__Records drawn from a dataset__.
++++++++++++++++++++

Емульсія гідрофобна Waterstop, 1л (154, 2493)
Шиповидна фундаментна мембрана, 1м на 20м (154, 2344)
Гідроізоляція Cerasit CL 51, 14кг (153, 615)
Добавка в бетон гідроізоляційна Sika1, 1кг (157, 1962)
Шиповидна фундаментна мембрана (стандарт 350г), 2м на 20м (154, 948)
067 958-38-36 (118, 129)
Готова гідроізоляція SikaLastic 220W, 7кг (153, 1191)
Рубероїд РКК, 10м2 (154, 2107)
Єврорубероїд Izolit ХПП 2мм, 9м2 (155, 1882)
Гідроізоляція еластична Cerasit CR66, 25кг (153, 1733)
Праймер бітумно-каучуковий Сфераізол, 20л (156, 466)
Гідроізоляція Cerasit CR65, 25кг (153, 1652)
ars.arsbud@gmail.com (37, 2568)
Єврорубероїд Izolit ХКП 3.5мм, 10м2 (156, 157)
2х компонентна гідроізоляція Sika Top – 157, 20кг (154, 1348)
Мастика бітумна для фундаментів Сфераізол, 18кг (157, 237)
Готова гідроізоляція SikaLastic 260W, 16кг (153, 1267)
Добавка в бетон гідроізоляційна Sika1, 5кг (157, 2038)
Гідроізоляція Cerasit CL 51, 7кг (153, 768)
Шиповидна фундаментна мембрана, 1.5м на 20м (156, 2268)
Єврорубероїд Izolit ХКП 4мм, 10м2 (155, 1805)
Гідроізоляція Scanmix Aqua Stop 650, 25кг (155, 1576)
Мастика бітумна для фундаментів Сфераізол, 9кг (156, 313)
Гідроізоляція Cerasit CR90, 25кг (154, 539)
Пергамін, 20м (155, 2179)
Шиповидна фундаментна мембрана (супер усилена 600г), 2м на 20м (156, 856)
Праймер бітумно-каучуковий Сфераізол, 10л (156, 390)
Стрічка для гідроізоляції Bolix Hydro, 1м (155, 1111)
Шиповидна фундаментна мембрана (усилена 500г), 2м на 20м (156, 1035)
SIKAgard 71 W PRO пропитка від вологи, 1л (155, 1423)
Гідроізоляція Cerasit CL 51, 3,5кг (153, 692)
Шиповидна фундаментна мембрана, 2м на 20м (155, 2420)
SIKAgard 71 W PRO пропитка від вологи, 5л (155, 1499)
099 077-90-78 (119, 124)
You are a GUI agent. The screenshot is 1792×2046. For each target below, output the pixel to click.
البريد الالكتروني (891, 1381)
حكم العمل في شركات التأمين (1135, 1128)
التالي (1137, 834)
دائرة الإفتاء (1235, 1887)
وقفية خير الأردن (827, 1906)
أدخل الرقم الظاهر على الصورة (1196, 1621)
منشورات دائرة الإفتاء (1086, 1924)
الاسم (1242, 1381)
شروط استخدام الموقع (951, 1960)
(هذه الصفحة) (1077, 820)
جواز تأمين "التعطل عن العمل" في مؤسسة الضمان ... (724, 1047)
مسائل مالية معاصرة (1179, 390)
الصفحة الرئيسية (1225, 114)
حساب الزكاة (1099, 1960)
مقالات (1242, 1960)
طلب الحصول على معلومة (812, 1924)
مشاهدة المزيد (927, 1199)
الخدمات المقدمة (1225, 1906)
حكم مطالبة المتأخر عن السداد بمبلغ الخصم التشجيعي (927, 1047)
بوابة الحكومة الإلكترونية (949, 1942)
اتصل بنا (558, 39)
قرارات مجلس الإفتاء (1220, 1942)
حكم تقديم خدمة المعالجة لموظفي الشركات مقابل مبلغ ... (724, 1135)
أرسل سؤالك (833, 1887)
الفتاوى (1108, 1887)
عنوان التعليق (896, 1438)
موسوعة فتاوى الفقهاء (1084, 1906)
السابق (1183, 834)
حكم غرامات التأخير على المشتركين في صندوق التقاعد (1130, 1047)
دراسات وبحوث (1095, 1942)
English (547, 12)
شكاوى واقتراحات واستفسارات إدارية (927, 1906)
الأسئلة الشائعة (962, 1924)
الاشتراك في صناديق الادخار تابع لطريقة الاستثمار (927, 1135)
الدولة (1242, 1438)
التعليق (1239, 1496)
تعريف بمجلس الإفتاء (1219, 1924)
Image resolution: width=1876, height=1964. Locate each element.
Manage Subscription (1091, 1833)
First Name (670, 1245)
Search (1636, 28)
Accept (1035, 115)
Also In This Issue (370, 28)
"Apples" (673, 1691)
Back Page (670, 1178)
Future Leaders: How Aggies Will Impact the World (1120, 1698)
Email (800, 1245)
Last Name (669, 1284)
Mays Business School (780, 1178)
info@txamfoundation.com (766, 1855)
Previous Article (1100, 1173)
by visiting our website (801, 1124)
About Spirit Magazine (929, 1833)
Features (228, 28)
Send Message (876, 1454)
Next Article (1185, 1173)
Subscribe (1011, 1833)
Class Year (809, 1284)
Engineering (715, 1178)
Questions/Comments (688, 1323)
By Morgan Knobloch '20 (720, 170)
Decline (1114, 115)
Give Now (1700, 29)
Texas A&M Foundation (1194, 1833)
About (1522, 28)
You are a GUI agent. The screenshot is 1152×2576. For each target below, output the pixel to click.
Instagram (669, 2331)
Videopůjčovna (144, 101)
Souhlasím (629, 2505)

++++++++++++++++++++

__TASK PROMPT__. All of the records must be repeated exactly.

__ANSWER TO THIS EXERCISE__.
Емульсія гідрофобна Waterstop, 1л (154, 2493)
Шиповидна фундаментна мембрана, 1м на 20м (154, 2344)
Гідроізоляція Cerasit CL 51, 14кг (153, 615)
Добавка в бетон гідроізоляційна Sika1, 1кг (157, 1962)
Шиповидна фундаментна мембрана (стандарт 350г), 2м на 20м (154, 948)
067 958-38-36 (118, 129)
Готова гідроізоляція SikaLastic 220W, 7кг (153, 1191)
Рубероїд РКК, 10м2 (154, 2107)
Єврорубероїд Izolit ХПП 2мм, 9м2 (155, 1882)
Гідроізоляція еластична Cerasit CR66, 25кг (153, 1733)
Праймер бітумно-каучуковий Сфераізол, 20л (156, 466)
Гідроізоляція Cerasit CR65, 25кг (153, 1652)
ars.arsbud@gmail.com (37, 2568)
Єврорубероїд Izolit ХКП 3.5мм, 10м2 (156, 157)
2х компонентна гідроізоляція Sika Top – 157, 20кг (154, 1348)
Мастика бітумна для фундаментів Сфераізол, 18кг (157, 237)
Готова гідроізоляція SikaLastic 260W, 16кг (153, 1267)
Добавка в бетон гідроізоляційна Sika1, 5кг (157, 2038)
Гідроізоляція Cerasit CL 51, 7кг (153, 768)
Шиповидна фундаментна мембрана, 1.5м на 20м (156, 2268)
Єврорубероїд Izolit ХКП 4мм, 10м2 (155, 1805)
Гідроізоляція Scanmix Aqua Stop 650, 25кг (155, 1576)
Мастика бітумна для фундаментів Сфераізол, 9кг (156, 313)
Гідроізоляція Cerasit CR90, 25кг (154, 539)
Пергамін, 20м (155, 2179)
Шиповидна фундаментна мембрана (супер усилена 600г), 2м на 20м (156, 856)
Праймер бітумно-каучуковий Сфераізол, 10л (156, 390)
Стрічка для гідроізоляції Bolix Hydro, 1м (155, 1111)
Шиповидна фундаментна мембрана (усилена 500г), 2м на 20м (156, 1035)
SIKAgard 71 W PRO пропитка від вологи, 1л (155, 1423)
Гідроізоляція Cerasit CL 51, 3,5кг (153, 692)
Шиповидна фундаментна мембрана, 2м на 20м (155, 2420)
SIKAgard 71 W PRO пропитка від вологи, 5л (155, 1499)
099 077-90-78 (119, 124)
You are a GUI agent. The screenshot is 1792×2046. For each target below, output the pixel to click.
البريد الالكتروني (891, 1381)
حكم العمل في شركات التأمين (1135, 1128)
التالي (1137, 834)
دائرة الإفتاء (1235, 1887)
وقفية خير الأردن (827, 1906)
أدخل الرقم الظاهر على الصورة (1196, 1621)
منشورات دائرة الإفتاء (1086, 1924)
الاسم (1242, 1381)
شروط استخدام الموقع (951, 1960)
(هذه الصفحة) (1077, 820)
جواز تأمين "التعطل عن العمل" في مؤسسة الضمان ... (724, 1047)
مسائل مالية معاصرة (1179, 390)
الصفحة الرئيسية (1225, 114)
حساب الزكاة (1099, 1960)
مقالات (1242, 1960)
طلب الحصول على معلومة (812, 1924)
مشاهدة المزيد (927, 1199)
الخدمات المقدمة (1225, 1906)
حكم مطالبة المتأخر عن السداد بمبلغ الخصم التشجيعي (927, 1047)
بوابة الحكومة الإلكترونية (949, 1942)
اتصل بنا (558, 39)
قرارات مجلس الإفتاء (1220, 1942)
حكم تقديم خدمة المعالجة لموظفي الشركات مقابل مبلغ ... (724, 1135)
أرسل سؤالك (833, 1887)
الفتاوى (1108, 1887)
عنوان التعليق (896, 1438)
موسوعة فتاوى الفقهاء (1084, 1906)
السابق (1183, 834)
حكم غرامات التأخير على المشتركين في صندوق التقاعد (1130, 1047)
دراسات وبحوث (1095, 1942)
English (547, 12)
شكاوى واقتراحات واستفسارات إدارية (927, 1906)
الأسئلة الشائعة (962, 1924)
الاشتراك في صناديق الادخار تابع لطريقة الاستثمار (927, 1135)
الدولة (1242, 1438)
التعليق (1239, 1496)
تعريف بمجلس الإفتاء (1219, 1924)
Image resolution: width=1876, height=1964. Locate each element.
Manage Subscription (1091, 1833)
First Name (670, 1245)
Search (1636, 28)
Accept (1035, 115)
Also In This Issue (370, 28)
"Apples" (673, 1691)
Back Page (670, 1178)
Future Leaders: How Aggies Will Impact the World (1120, 1698)
Email (800, 1245)
Last Name (669, 1284)
Mays Business School (780, 1178)
info@txamfoundation.com (766, 1855)
Previous Article (1100, 1173)
by visiting our website (801, 1124)
About Spirit Magazine (929, 1833)
Features (228, 28)
Send Message (876, 1454)
Next Article (1185, 1173)
Subscribe (1011, 1833)
Class Year (809, 1284)
Engineering (715, 1178)
Questions/Comments (688, 1323)
By Morgan Knobloch '20 (720, 170)
Decline (1114, 115)
Give Now (1700, 29)
Texas A&M Foundation (1194, 1833)
About (1522, 28)
You are a GUI agent. The screenshot is 1152×2576. For each target below, output the pixel to click.
Instagram (669, 2331)
Videopůjčovna (144, 101)
Souhlasím (629, 2505)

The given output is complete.